_PROBLEM TO WORK ON_
Scan the records below for the line containing "View the 1,542" and the line containing "The image size is (924, 1304).". Copy both, plus every line between, exactly.

_EXCERPTED DATA_
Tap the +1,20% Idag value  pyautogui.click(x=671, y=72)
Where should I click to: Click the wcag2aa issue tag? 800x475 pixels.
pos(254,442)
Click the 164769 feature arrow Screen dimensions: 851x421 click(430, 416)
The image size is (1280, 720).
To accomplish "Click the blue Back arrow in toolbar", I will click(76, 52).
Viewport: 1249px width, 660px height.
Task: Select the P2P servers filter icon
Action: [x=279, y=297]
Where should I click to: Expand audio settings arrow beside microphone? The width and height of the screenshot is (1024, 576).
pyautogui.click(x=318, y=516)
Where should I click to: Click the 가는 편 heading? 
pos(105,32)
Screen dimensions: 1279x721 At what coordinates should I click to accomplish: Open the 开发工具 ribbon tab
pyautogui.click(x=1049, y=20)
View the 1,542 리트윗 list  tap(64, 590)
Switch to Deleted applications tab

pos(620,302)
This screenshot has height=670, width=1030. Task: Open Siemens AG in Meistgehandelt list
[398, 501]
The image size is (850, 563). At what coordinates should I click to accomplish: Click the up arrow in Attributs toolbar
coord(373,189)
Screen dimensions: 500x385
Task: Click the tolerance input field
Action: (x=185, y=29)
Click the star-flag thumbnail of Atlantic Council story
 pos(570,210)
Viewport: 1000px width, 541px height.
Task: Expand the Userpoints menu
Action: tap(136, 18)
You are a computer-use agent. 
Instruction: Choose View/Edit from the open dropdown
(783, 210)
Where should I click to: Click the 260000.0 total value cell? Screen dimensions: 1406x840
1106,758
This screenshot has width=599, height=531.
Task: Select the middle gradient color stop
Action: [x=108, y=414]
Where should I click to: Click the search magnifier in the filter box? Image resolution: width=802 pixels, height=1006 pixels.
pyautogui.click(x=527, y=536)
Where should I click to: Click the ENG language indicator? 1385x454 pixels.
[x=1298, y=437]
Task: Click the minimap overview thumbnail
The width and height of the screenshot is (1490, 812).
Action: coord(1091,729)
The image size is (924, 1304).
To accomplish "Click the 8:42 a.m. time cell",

_EXERCISE OUTPUT_
View the 1,542 리트윗 list  tap(64, 590)
Switch to Deleted applications tab

pos(620,302)
This screenshot has height=670, width=1030. Task: Open Siemens AG in Meistgehandelt list
[398, 501]
The image size is (850, 563). At what coordinates should I click to accomplish: Click the up arrow in Attributs toolbar
coord(373,189)
Screen dimensions: 500x385
Task: Click the tolerance input field
Action: (x=185, y=29)
Click the star-flag thumbnail of Atlantic Council story
 pos(570,210)
Viewport: 1000px width, 541px height.
Task: Expand the Userpoints menu
Action: tap(136, 18)
You are a computer-use agent. 
Instruction: Choose View/Edit from the open dropdown
(783, 210)
Where should I click to: Click the 260000.0 total value cell? Screen dimensions: 1406x840
1106,758
This screenshot has width=599, height=531.
Task: Select the middle gradient color stop
Action: [x=108, y=414]
Where should I click to: Click the search magnifier in the filter box? Image resolution: width=802 pixels, height=1006 pixels.
pyautogui.click(x=527, y=536)
Where should I click to: Click the ENG language indicator? 1385x454 pixels.
[x=1298, y=437]
Task: Click the minimap overview thumbnail
The width and height of the screenshot is (1490, 812).
Action: coord(1091,729)
The image size is (924, 1304).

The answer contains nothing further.